» Excerpt to read:
= Factions in the Somali Civil War =

Groups since 1981

Over the course of the Somali Civil War, there have been many revolutionary movements and militia groups run by competing rebel leaders which have held de facto control over vast areas within Somalia.

== Prior to the fall of Siad Barre (through 1991) ==

=== Somali Salvation Democratic Front (SSDF) ===
First Somali resistance group.

- Leaders: Dr. Hassan Ali Mire, Abdullahi Yusuf Ahmed, General Mohamed Abshir Musa, Mohammed Abshir Waldo (General Secretary)
- Area of Operations: 1988: Mudug region in central Somalia and Nugaal and Bari regions in northeastern Somalia; 1991: northeast Somalia (Puntland)
- Tribal Affiliation: Majerteen and Darood clans
- Founded: 1978 by several army officers, it was the first of several opposition groups dedicated to ousting the authoritarian regime of Mohamed Siad Barre.

Took part in a 1982 Ethiopian border offensive against Somalia.

The SSDF also propped up and trained the SNM. Both SSDF and SNM leaders met in Ethiopia’s capital in September 1987 to unite and devise a plan to topple Siad Barre’s regime but they failed to agree on a common strategy.

=== Somali National Front (SNF) ===
The SNF was a political revolutionary movement and armed militia in Somalia. Initially made up of loyalists to former President of Somalia Siad Barre and the remnants of the Somali National Army forces after his ouster from office, the SNF's intent and goal was to recapture Mogadishu and reinstate Barre's regime.

» Source material:
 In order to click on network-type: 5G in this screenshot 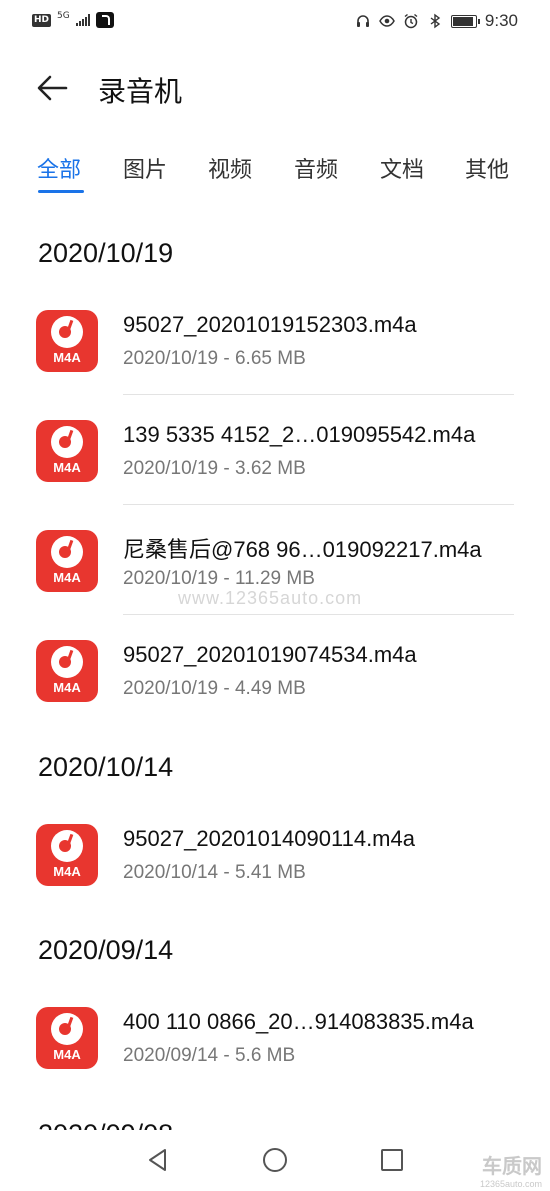, I will do `click(64, 16)`.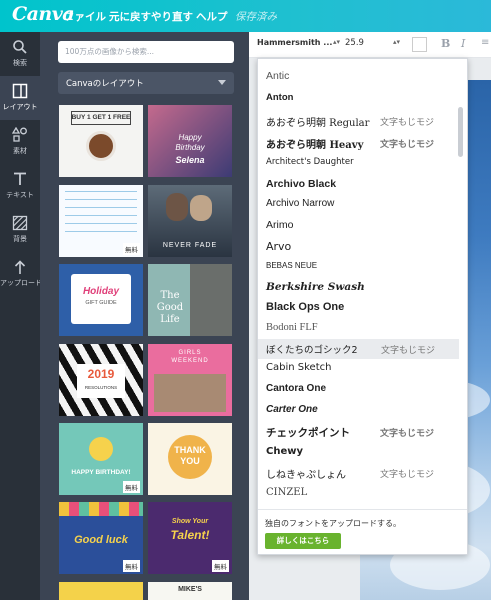 The width and height of the screenshot is (491, 600). I want to click on font-name: Cantora One, so click(296, 388).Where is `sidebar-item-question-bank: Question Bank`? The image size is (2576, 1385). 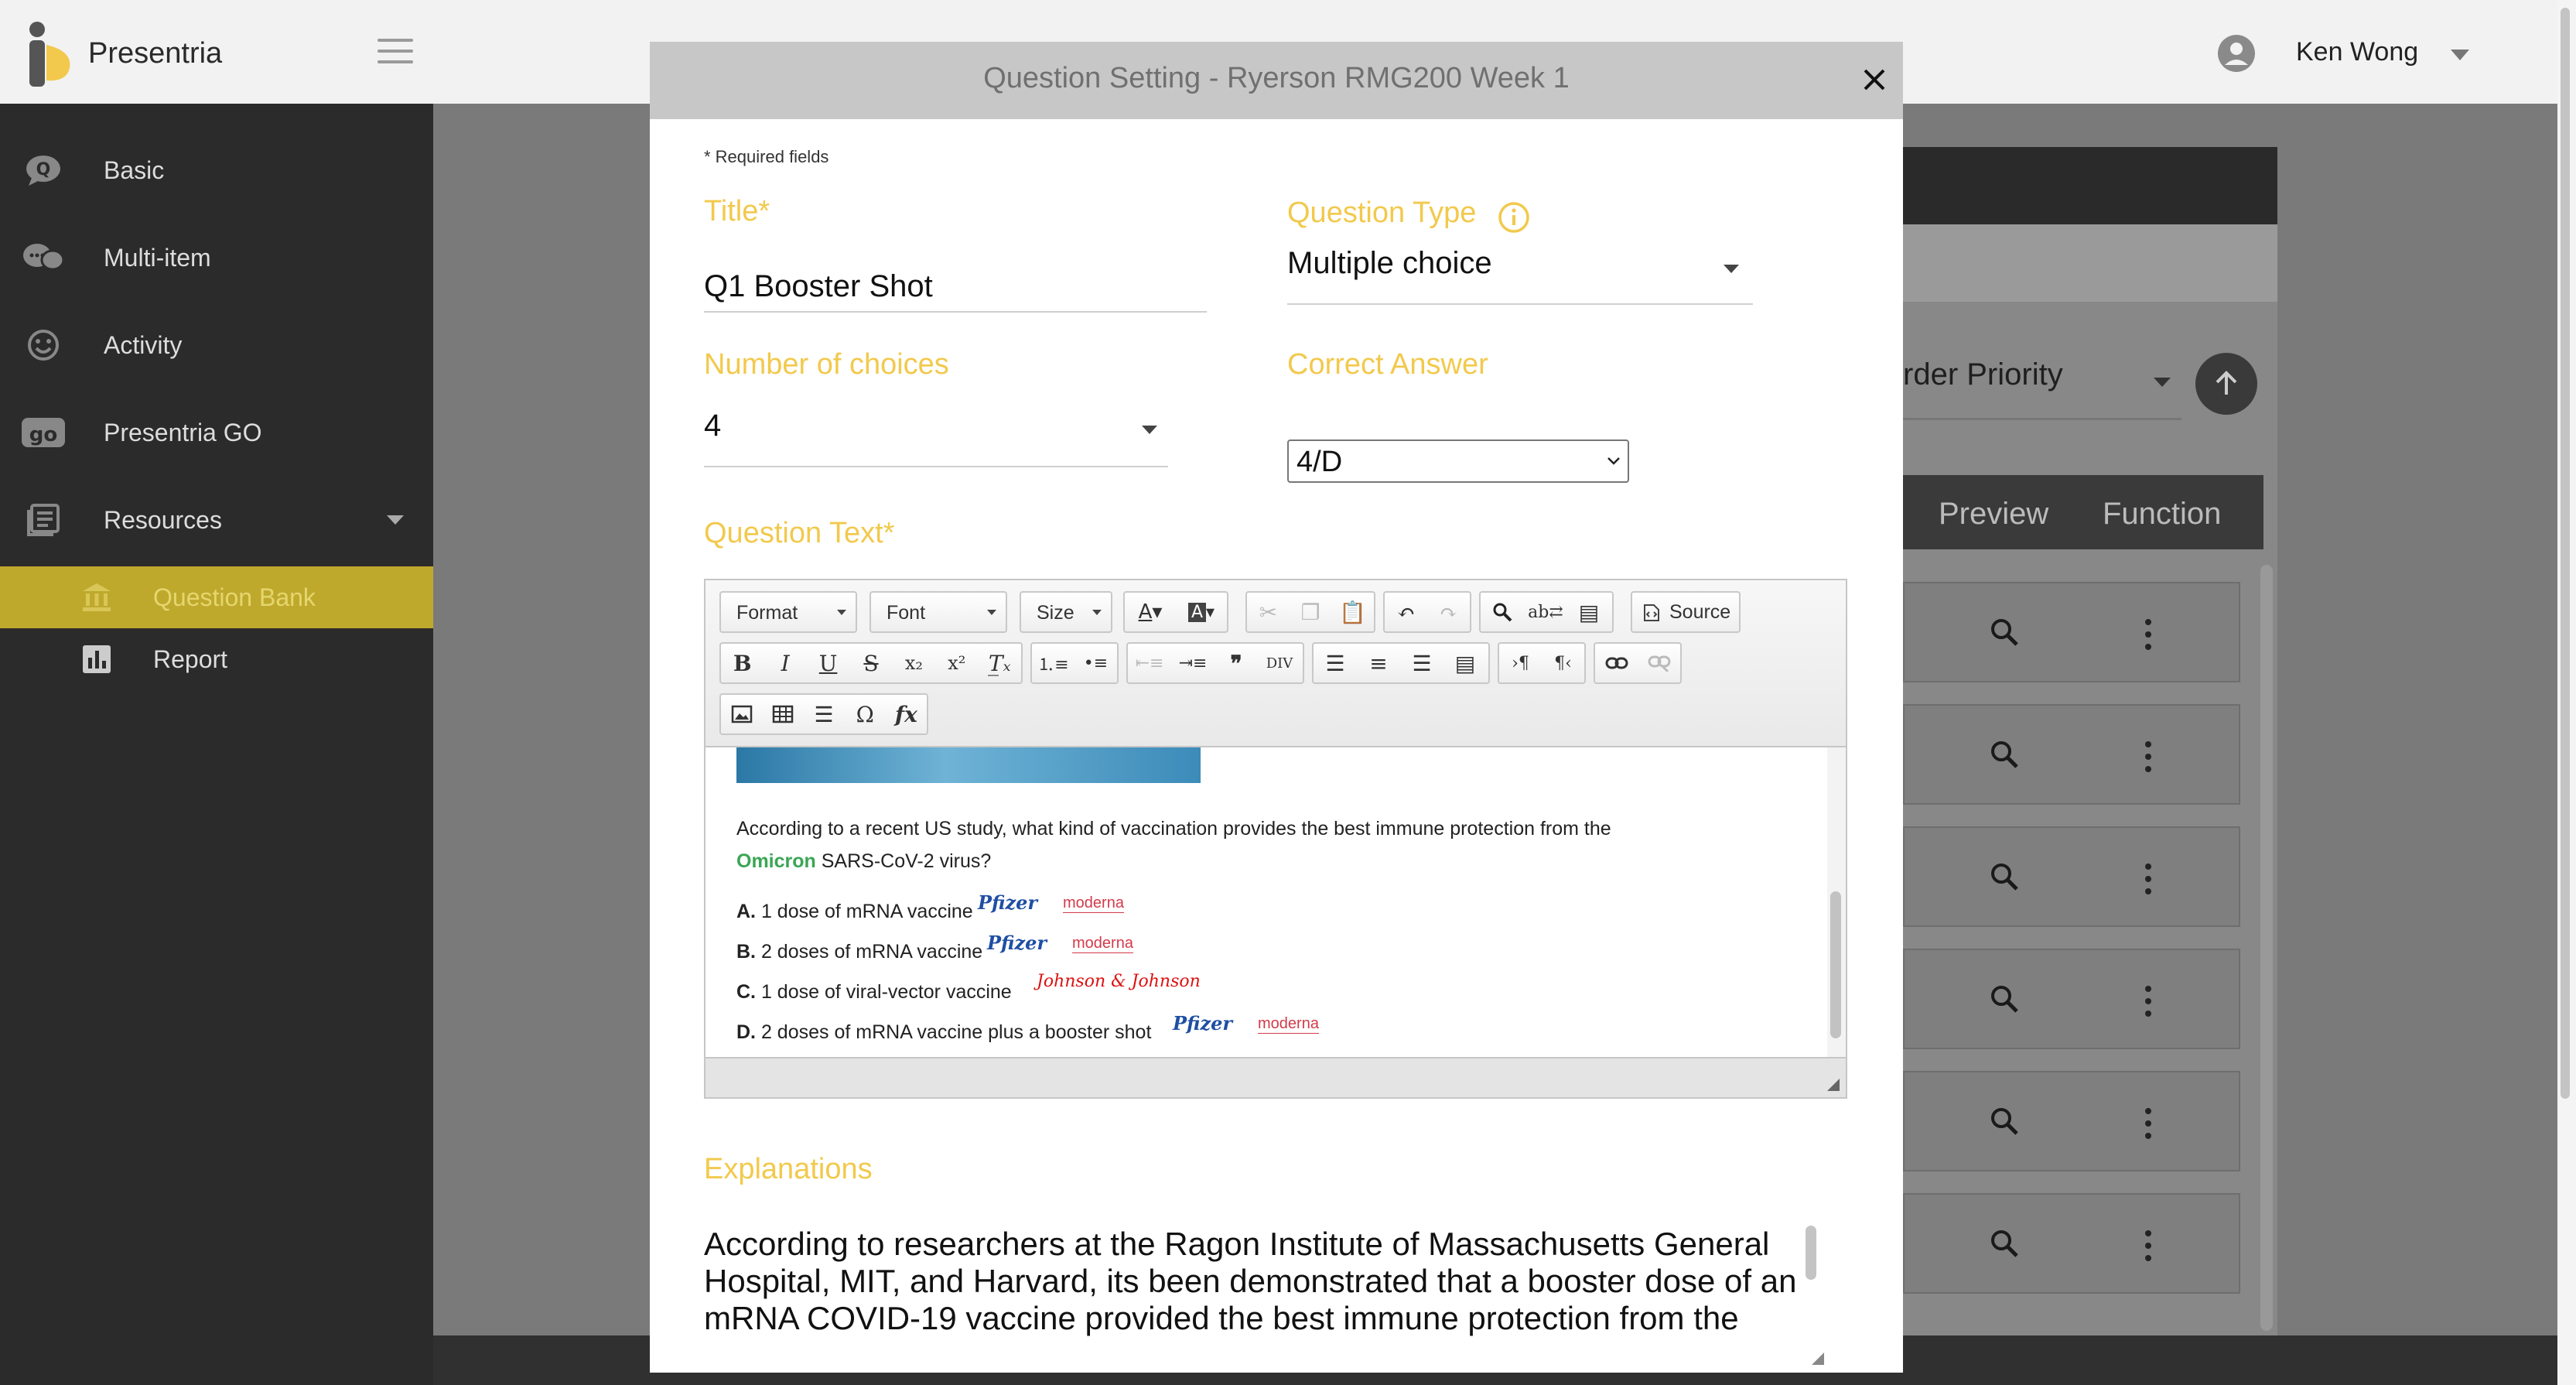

» Exercise instructions:
(a) In the text on Somali Civil War factions, why did the SSDF and SNM leaders meet in Ethiopia's capital in September 1987, and how did that meeting turn out?
(b) Copy a passage from the text on Somali Civil War factions word for word, beginning at "- Leaders: Dr." and ending after "northeast Somalia (Puntland)".

» Answers in order:
(a) They met to unite and devise a plan to topple Siad Barre's regime. They failed to agree on a common strategy.

(b)
- Leaders: Dr. Hassan Ali Mire, Abdullahi Yusuf Ahmed, General Mohamed Abshir Musa, Mohammed Abshir Waldo (General Secretary)
- Area of Operations: 1988: Mudug region in central Somalia and Nugaal and Bari regions in northeastern Somalia; 1991: northeast Somalia (Puntland)